その笑いもすぐに冷気に押しつぶされ、跡形もなく消えた。
ミホはスマホを取り出し、無言でメモを打ち込む。
> 「#雪崩カレー #人生事故中」
彼女の指が止まり、ふっと笑みをこぼす。
外では、また雪が降り始めていた。
白雲ゲレンデの昼は、静かに煮込み中だった。
支配人は咳払いをひとつして、凍りついた空気をまとめようとした。
声を張るでもなく、しかし妙に張り切った調子で言う。
> 「とにかく、問題がないことが――最大の成果なんです。」
言い終えた瞬間、風がひときわ強く吹き抜けた。
粉雪が渦を巻き、支配人の肩にどっさり積もる。
それでも彼は動かない。
満面の笑みを張り付けたまま、雪像のように立っている。
その様子を横目に、ケンジがヘルメットの紐を締め直しながらぼそりと呟いた。
> 「……それ、問題に聞こえますけどね。
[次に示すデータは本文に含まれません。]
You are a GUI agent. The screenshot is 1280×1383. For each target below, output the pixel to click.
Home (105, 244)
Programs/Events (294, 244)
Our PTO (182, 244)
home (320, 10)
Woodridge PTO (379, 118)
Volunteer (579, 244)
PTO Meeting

」
誰も笑わなかった。
だが、その沈黙は不思議とやわらかい温度を帯びていた。
まるで、誰もがその皮肉に救われたかのようだった。
華代は鍋を抱え直し、ミホは小屋の方へ歩き出す。
支配人はまだ笑顔のまま、何かを確認するように空を見上げていた。
遠くの山で、かすかに“ゴロッ”という音がした。
雪の奥で何かがわずかにずれ、音もなく落ちていく。
けれど、誰も気づかない。
白い朝は、また“問題のない日”として続いていく。